Niederzier: Großvaterförderverein legt Postkarte mit neuen Motiven auf

„Mindestens einmal im Jahr eine gute Tat“, so lautet das Motto des „Großvaterfördervereins“ Niederzier, der in diesem Jahr auf sein zehnjähriges Bestehen zurückblickt. Der kleine Verein, der sich der Förderung der Großväter, aber ganz besonders der Förderung der acht Enkelkinder verschrieben hat, stellt zudem jährlich ein soziales Projekt auf die Beine.

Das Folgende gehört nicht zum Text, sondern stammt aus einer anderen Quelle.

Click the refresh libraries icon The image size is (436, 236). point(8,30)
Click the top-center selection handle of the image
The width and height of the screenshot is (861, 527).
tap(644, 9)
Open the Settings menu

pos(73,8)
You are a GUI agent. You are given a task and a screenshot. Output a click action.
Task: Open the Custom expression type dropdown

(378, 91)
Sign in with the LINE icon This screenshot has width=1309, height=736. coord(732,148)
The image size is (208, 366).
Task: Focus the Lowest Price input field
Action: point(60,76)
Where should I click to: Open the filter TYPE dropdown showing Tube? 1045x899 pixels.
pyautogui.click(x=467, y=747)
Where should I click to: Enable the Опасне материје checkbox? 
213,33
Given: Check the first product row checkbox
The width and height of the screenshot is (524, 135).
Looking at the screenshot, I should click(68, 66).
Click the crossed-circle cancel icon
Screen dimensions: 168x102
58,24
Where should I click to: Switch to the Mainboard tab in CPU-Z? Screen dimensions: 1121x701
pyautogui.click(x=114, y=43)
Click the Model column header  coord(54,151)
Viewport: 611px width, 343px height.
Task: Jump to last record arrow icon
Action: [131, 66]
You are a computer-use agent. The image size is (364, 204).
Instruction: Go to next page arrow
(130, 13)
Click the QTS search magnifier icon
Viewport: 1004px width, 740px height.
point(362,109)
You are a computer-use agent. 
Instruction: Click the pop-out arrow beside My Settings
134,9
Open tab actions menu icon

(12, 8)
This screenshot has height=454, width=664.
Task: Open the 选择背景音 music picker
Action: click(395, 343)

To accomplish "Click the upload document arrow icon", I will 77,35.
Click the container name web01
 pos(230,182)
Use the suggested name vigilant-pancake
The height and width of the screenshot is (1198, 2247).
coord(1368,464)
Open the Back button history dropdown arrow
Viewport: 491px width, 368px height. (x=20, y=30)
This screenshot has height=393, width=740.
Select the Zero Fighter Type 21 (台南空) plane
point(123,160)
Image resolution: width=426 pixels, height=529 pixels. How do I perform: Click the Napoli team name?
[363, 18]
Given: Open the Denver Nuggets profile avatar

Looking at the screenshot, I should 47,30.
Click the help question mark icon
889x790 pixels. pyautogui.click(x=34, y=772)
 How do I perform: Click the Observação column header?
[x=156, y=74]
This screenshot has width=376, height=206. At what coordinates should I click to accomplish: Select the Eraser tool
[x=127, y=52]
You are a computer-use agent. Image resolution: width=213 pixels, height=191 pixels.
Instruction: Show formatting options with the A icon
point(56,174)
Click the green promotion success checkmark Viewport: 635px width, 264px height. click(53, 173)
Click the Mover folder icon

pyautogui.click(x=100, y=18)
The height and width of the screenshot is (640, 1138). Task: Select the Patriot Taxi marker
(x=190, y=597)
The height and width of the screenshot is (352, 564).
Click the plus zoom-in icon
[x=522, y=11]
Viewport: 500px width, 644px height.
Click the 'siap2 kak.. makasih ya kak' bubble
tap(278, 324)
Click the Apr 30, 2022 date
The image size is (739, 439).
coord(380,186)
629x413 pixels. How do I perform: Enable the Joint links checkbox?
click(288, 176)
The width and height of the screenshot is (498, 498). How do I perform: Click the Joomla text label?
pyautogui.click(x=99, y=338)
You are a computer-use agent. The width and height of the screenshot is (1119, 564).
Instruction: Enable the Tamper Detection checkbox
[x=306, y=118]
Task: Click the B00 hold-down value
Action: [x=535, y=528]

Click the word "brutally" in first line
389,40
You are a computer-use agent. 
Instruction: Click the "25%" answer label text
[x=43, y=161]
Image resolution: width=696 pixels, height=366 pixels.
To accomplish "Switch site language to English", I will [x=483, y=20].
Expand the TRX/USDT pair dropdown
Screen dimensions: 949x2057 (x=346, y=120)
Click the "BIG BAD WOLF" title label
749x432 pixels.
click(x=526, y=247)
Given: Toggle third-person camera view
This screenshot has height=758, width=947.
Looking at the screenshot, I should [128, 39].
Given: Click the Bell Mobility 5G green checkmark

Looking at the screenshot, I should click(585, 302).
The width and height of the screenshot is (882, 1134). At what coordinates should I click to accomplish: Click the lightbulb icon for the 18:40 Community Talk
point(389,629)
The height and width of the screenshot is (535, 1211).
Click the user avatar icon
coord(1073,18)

Das war zum Beispiel die Pflanzung einer „Großvätereiche“ und später die Einrichtung einer Rundbank um diese Eiche, die heute gerne als Fotohintergrund für Hochzeitspaare genutzt wird. Die Enkel indes kommen in den Genuss gemeinsamer Aktivitäten wie Grillnachmittage oder Besuche im Kino oder auf dem Weihnachtsmarkt.

Die aktuell sechs Mitglieder stellten nun im Burggebäude des Niederzierer Rathauses im Beisein von Bürgermeister Hermann Heuser ihr neuestes Projekt vor, eine Postkarte mit neuen Motiven aus dem Ort. Unterstützt wurden Wilfried Helmer, Reinhard Kunze, Franz-Josef Herzogenrath, Norbert Bongartz, Wiljo Eilers und Mario Herzogenrath dabei vom Fotografen Jürgen Vogt aus Ellen, der die Bilder für die Postkarte unentgeltlich zur Verfügung stellte.

„Ich fand die Idee prächtig, die alten Grußkarten wiederaufleben zu lassen“, freute sich Hermann Heuser über die Renaissance dieses mittlerweile selten gewordenen Mediums. Die Karten zeigen „Modernes“ wie ein Haus mit Photovoltaikanlage auf dem Dach, „Prägendes“ wie einen Bagger des nahen Tagebaus und „Altes“ wie die schöne Kirche oder die 700 Jahre alte Burg, in der sich heute das Rathaus befindet, so Heuser. Die Postkarten in einer Auflage von zunächst 2000 Stück sind zum Preis von einem Euro in Geschäften und Banken in Niederzier erhältlich sowie beim Fotografen in Ellen.

Der volle Erlös kommt einer sozialen Einrichtung in Niederzier zu Gute. Die Großväter überreichten dem Bürgermeister außerdem eine gerahmte Vergrößerung der Postkarte, die „einen würdigen Platz im Rathaus“ bekommen soll, wie Hermann Heuser versprach.